The hardware’s goal was to effectively drive the motors and be able to safely read the outputs of the encoders on the motors. This was accomplished by mainly using:

The ESP32 is used to connect to the server and receive inputs from the camera and generate outputs for the motors. The ESP generates PWM signals for each using two lines, one stays low depending on the direction of the motor, and the other changes its duty cycle depending on the requested velocity for the motor.

However, the ESP is not able to output enough current or high enough voltage to actually turn the motors. The motors run on 12V and are able to draw up to 0.7A each. Therefore we used motor drivers. The A4990 motor driver allows for up to two motors to be powered from one module, but unfortunately the output logic is complicated, and we were not able to catch it in time, so we ended up using two motor drivers. The motor drivers have H-Bridges that protect from backwards current from burning the DC-Motor. This simplifies any potential code as except under intense load, the motors do not have to fully stop or manually slow down to turn the other direction. 

The motors also have encoders. They are basically hall effect sensors that click about 445 times per revolution. This allows for a feedback system in which the ESP know where the motors are relative to their starting position. Each encoder requires two pins, which drives one of the lines high when it ticks while keeping the other line low. Which line is always low determines which direction the motor is spinning, clockwise or counterclockwise. However, these encoders input and output 5V, which is dangerously close to the upper limit ESP pins can input, so to stay safe, we are using logic level shifters from 3.3V to 5V to interact between the ESP and the encoders.


In order to reduce wiring, we made a PCB. This PCB was designed to input 12V and be able to power all the previously mentioned systems, as well as all the 5 cameras in Dum-E. Since the ESP-CAMs, ESP32, encoders, and logic level shifter all work on 5V we needed to step down 12V. We used a DC-DC 12V to 5V converter to step down, along with two 10uF capacitors that were recommended in the data sheet to smooth out the input and output and prevent the CAMs and ESP32 from brownout. 

Figure E: PCB

This PCB is able to be wired to two motors, and 5 ESP-CAMS. Unfortunately, while testing, the ESP32 would refuse to flash or run code while connected to the PCB, showing an error in the original EAGLE schematic.

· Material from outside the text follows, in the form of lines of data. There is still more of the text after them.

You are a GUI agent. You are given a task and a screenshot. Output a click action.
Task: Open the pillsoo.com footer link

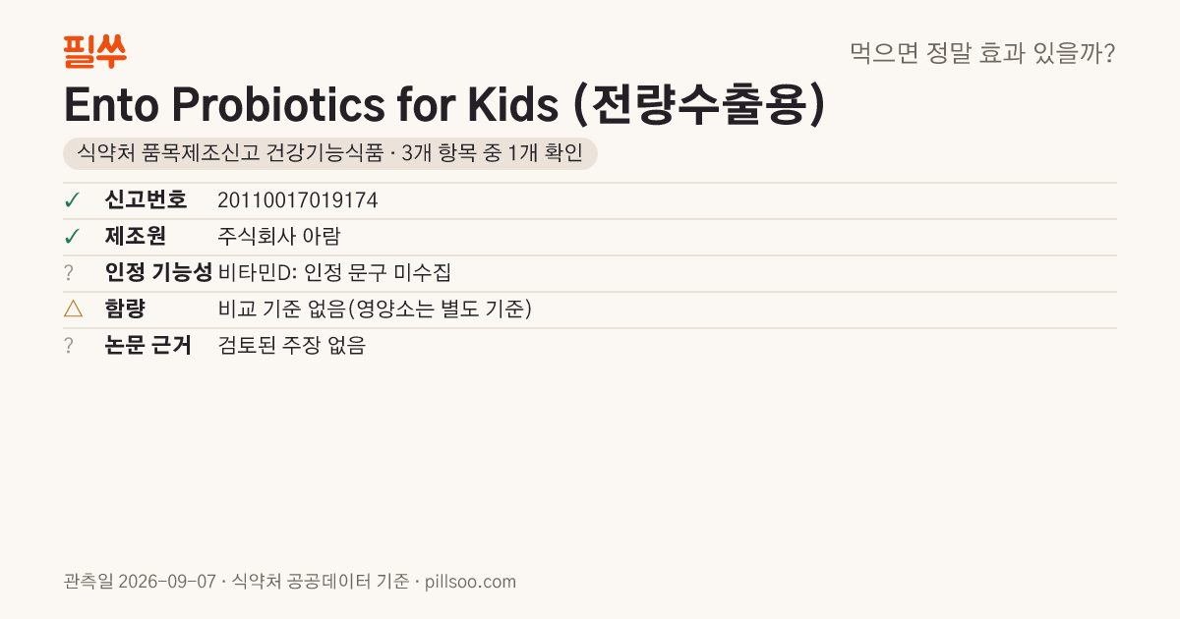471,582
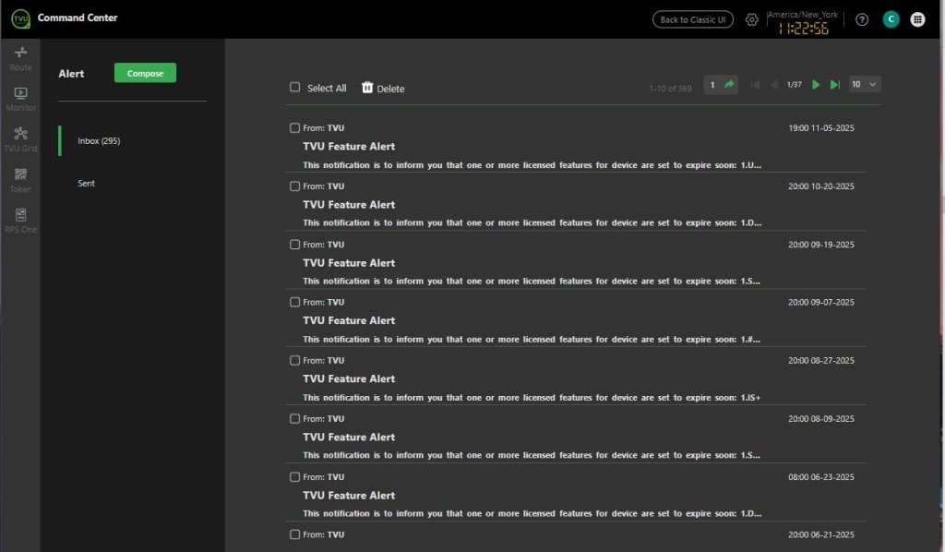Switch to the Sent folder
This screenshot has height=552, width=945.
(86, 183)
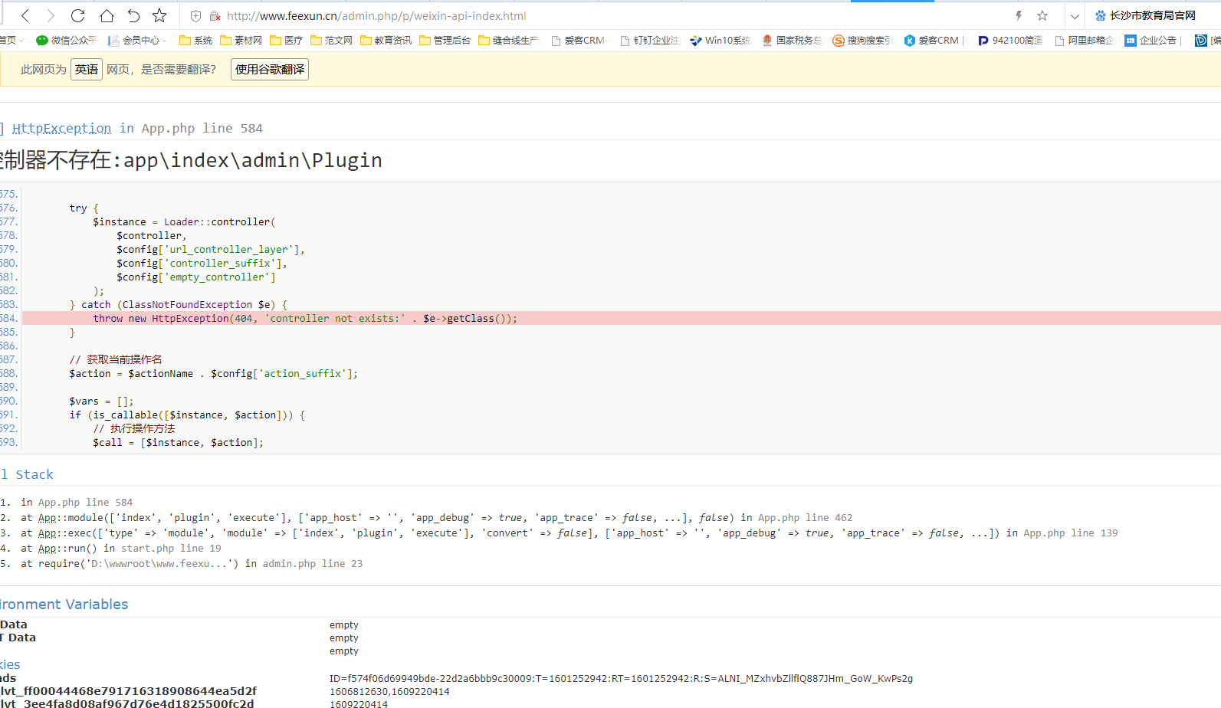Click the star icon right of the lightning icon
Screen dimensions: 1221x708
1042,15
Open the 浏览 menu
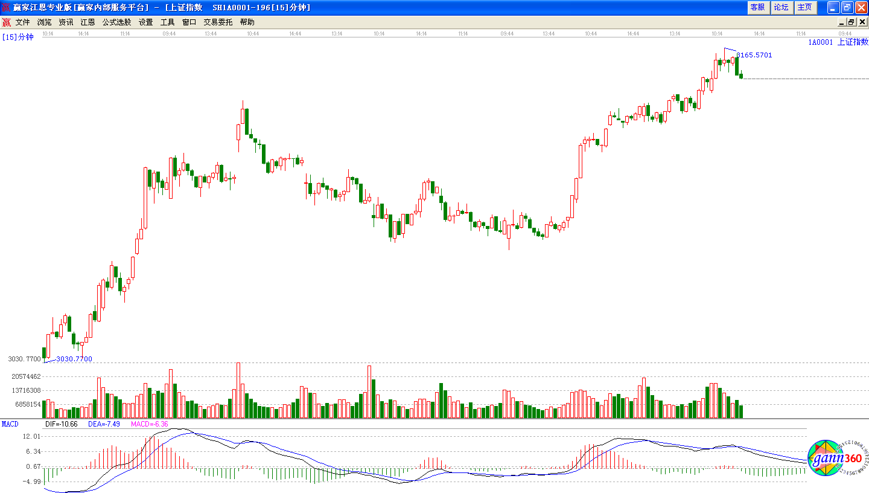The width and height of the screenshot is (869, 493). (44, 22)
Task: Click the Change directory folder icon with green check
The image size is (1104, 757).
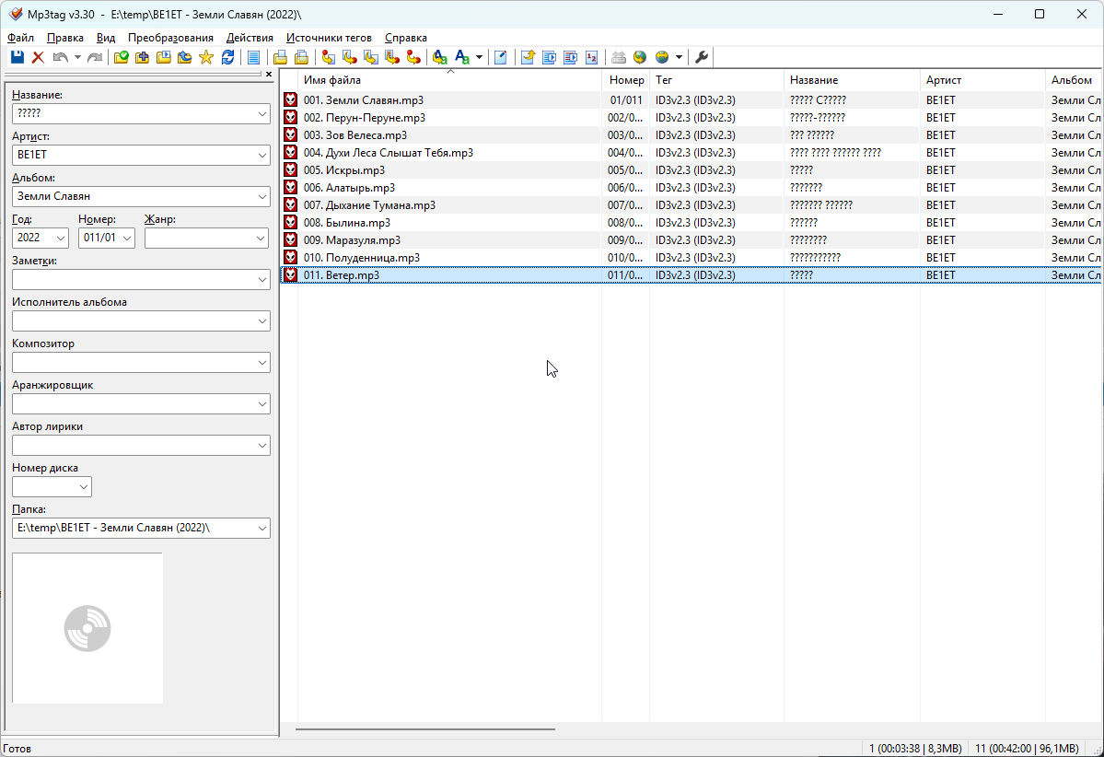Action: click(x=121, y=58)
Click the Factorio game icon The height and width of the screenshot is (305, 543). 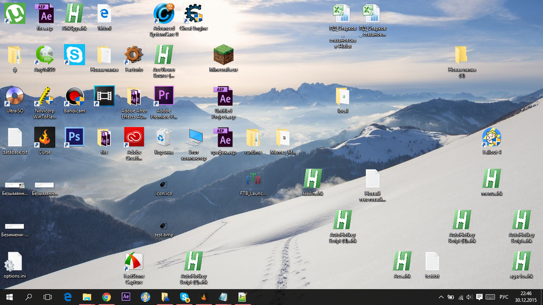[x=134, y=55]
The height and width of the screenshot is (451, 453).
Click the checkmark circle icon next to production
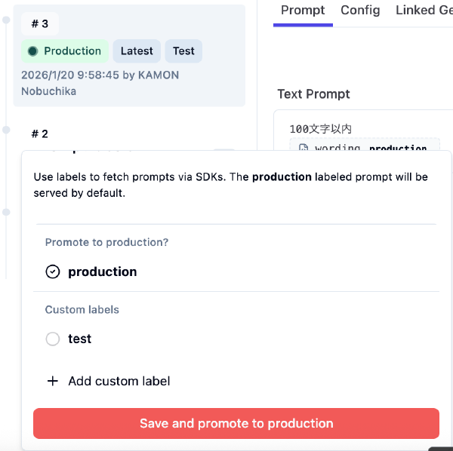53,272
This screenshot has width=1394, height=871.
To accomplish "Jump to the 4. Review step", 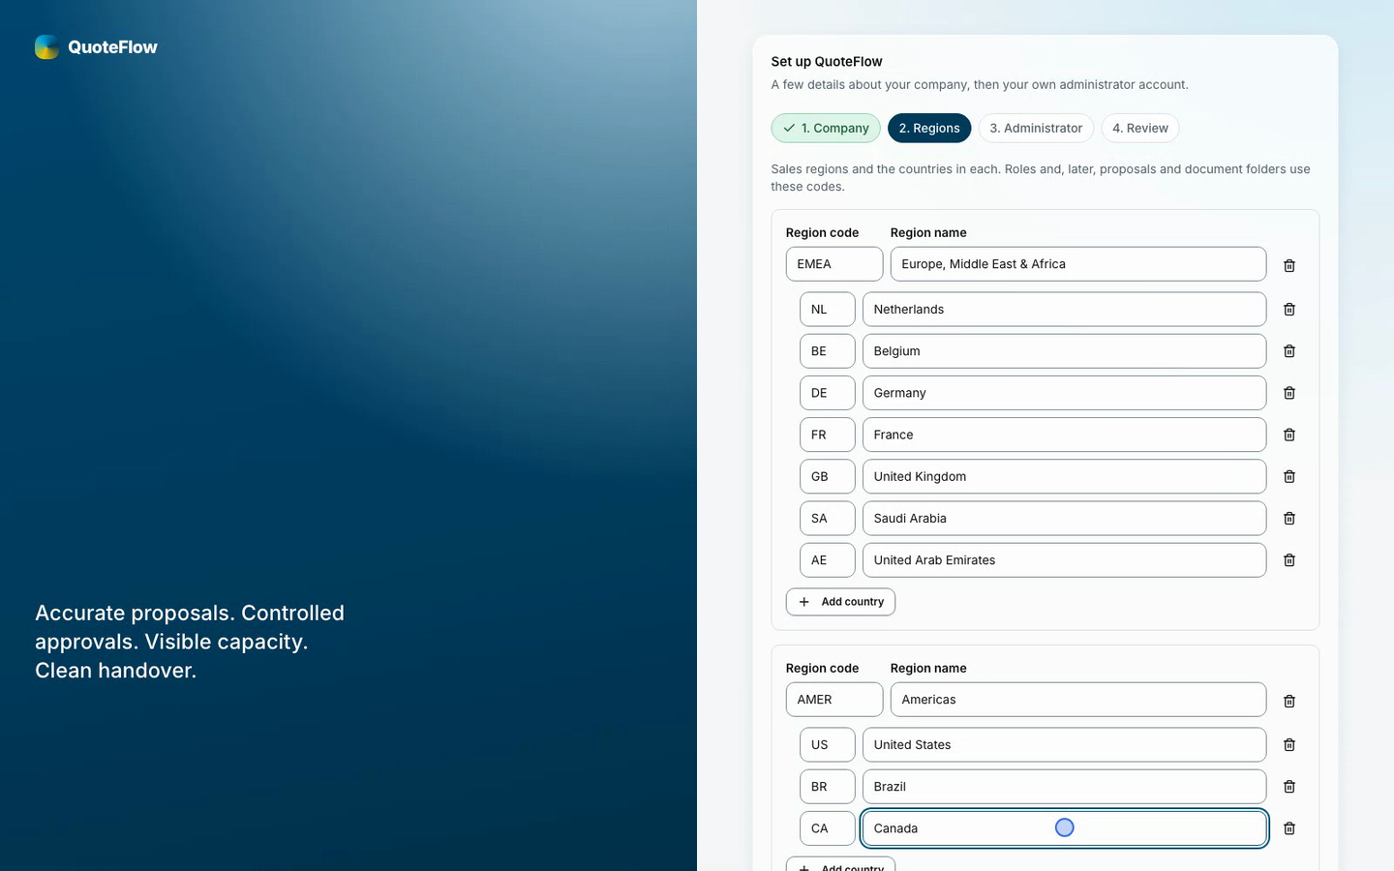I will (1140, 128).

Therefore, we ended up only using the PCB as a simple way to power all the ESP32-CAMs.

Custom Enclosure

The need for a 3D printed enclosure came from the fact that we wanted to use 12V motors as opposed to the micro servos that we received in our initial pan-tilt kit. In order to incorporate the motors we needed a custom enclosure that met the following design requirements:

Each design requirement was crucial to our project and needed to be implemented in the enclosure in some way. In order to design our custom enclosure we used OnShape. 

Overall Assembly

In Figure E the overall assembly of our custom enclosure can be seen. The biggest design challenge we faced was how to incorporate pan and tilt functionality in a 3D printed enclosure. In order to tackle this challenge, we decided that it would be best to split the enclosure into two parts. The bottom part is the camera and electronics housing which as the name implies, houses all the core electronic components. This bottom part also contains the motor responsible for pan functionality. The top part is the platform that can provide an ESP32 cam with pan and tilt movement. 

Figure F: Overall Assembly 

Box Electronics Enclosure

In order to have four cameras each pointing 90 degrees away from each other, the simplest implementation was to create a box enclosure, with mounting holes for female headers on each side of the box. These holes were sized for 1x8 female headers and were spaced to accommodate for the pin spacing on the ESP32 Cam Devkit. The extruded ring seen in the corner of the box is a slot to place the motor responsible for pan functionality. This part is shown in Figure G and the dimensions of the enclosure itself are 100x100x70 mm.

Figure G: Box to container four cameras, PCB, and pan motor

Box Lid, Bearing Pivot, and Wire Guard

The lid for the box is shown in Figure H. The lid has one circular holes to allow for the collar of the motor to fit into, as well as two smaller holes for screws to mount the motor to the lid. The lid also has a hole for wiring from the tilt motor and main ESP32 cam to connect to the electronics within the box. The wire guard is meant to go over this hole so that the wires do not lay against the lid. Wires laying against the lid are problematic because they can easily be caught in the gears for the pan platform. The pivot is for a bearing to be mounted on to allow for easier rotation of the pan platform.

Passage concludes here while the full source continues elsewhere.